Getting a race or event recognized (including trail events)

Written By Martijn Russchen

Last updated About 10 hours ago

For IntervalCoach to plan toward a race β€” building the right phases, taper, and pacing β€” it needs to recognize the event correctly. Here's how to add one and make sure it's classified right.

Adding a race

You have three ways:

  • In Intervals.icu (the most common) β€” add the race to your Intervals.icu calendar and set its priority to A, B, or C. IntervalCoach syncs it automatically.

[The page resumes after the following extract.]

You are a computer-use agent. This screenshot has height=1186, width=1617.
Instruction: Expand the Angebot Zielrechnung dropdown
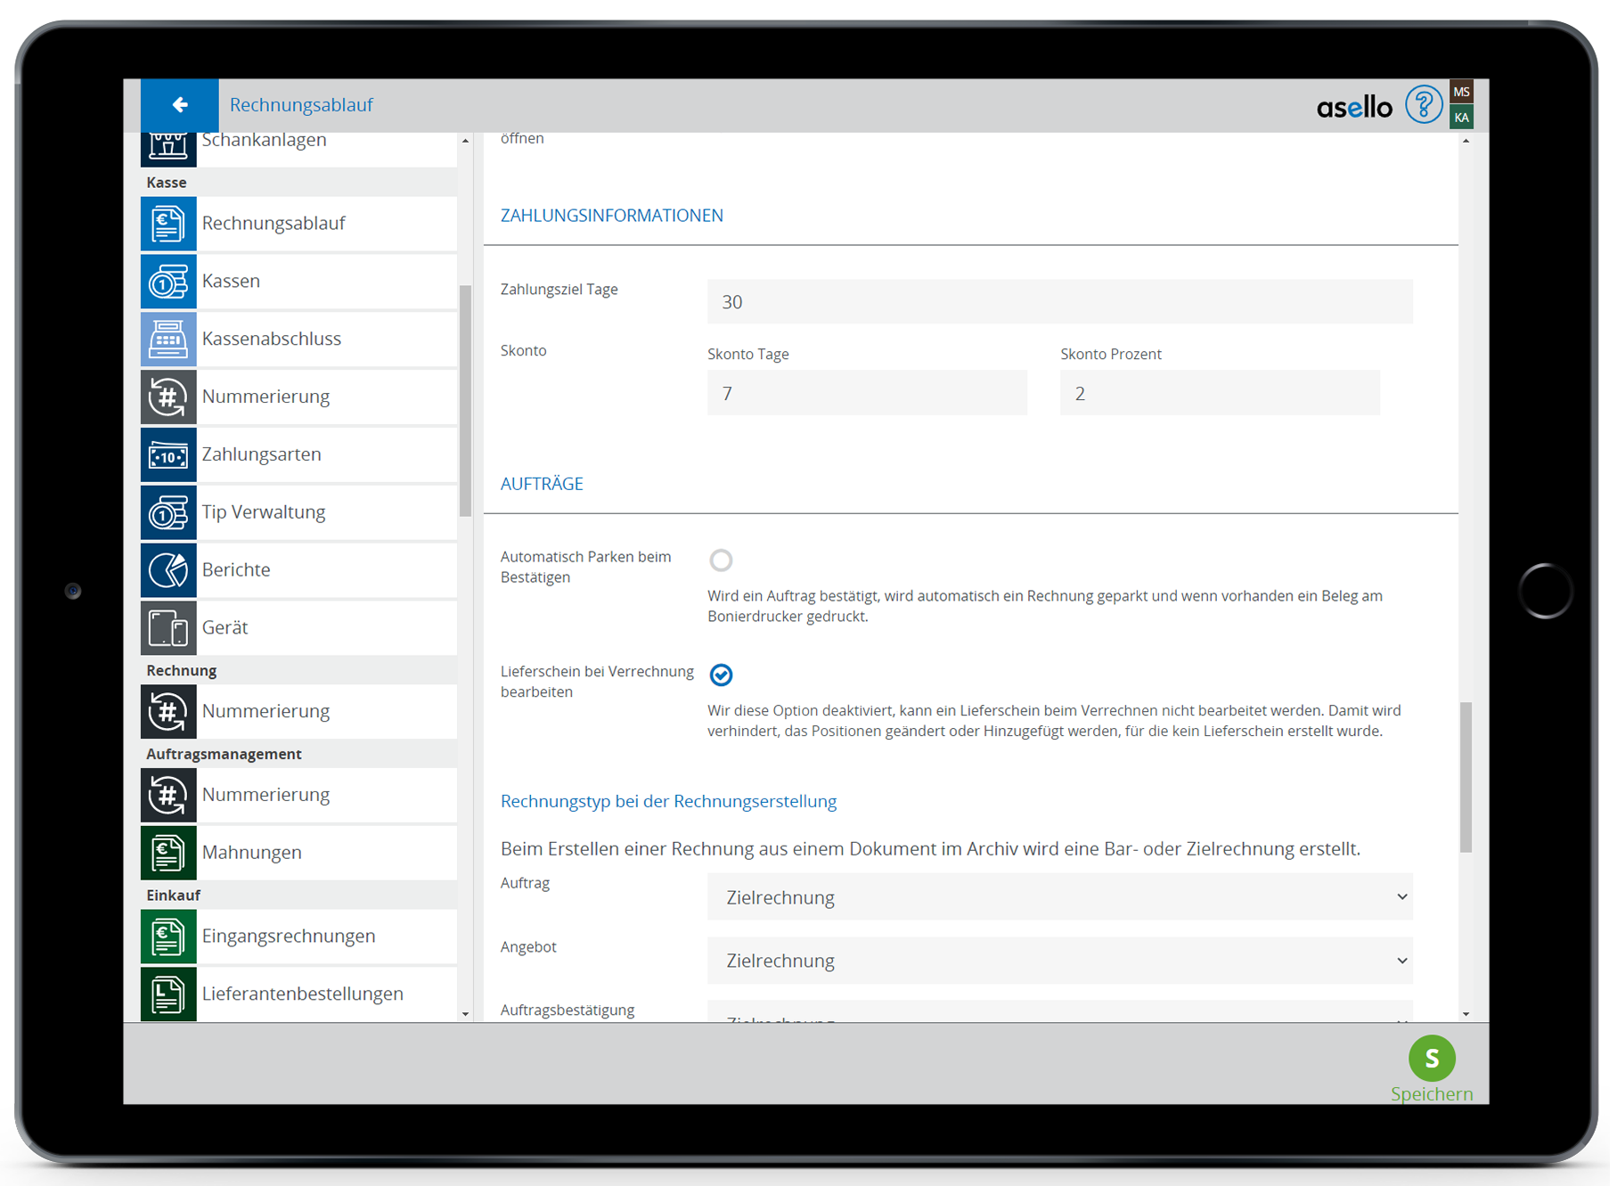point(1059,961)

  • On the Calendar page β€” use Add Race and fill in the name, date, priority, and sport.

  • Through Coach+ β€” just ask, e.g. "add my marathon on October 12 as an A race."

To make a race actually steer your plan, also set it as your goal event in Settings β†’ Goals. See "Races and events" for how A/B/C priorities shape your training.

How trail events are recognized

IntervalCoach detects a trail event from a few signals, in order:

  1. The event type contains "trail" (or "ultra" + "run").

  2. A well-known trail race name β€” UTMB, CCC, TDS, Hardrock, Western States, Marathon des Sables, Transvulcania, Zegama, and similar β€” even if the type field is vague.

  3. Keywords in the name like "trail run", "ultra", "skyrun", "50k", "100k", "100 mile", "fell race" β€” when the sport is a run.

When a trail event is recognized, you get the trail-specific treatment: terrain-aware race-day pacing (elevation, gradient, power-hike thresholds) and trail-framed post-workout analysis.

If it's classified wrong

Because detection leans on the sport and the name, mis-tagging can trip it up:

  • A road race named with a distance like "50K" that's tagged as a Run could be read as a trail race.

  • A trail race tagged as a Ride won't get trail treatment.

The fix is the same: make sure the event's sport (Run vs Ride) is correct and the name is clear, then save. IntervalCoach re-reads the event and reclassifies. If a race still looks wrong after that, tweak the name (e.g. add "Trail" or "Road") so the intent is unambiguous.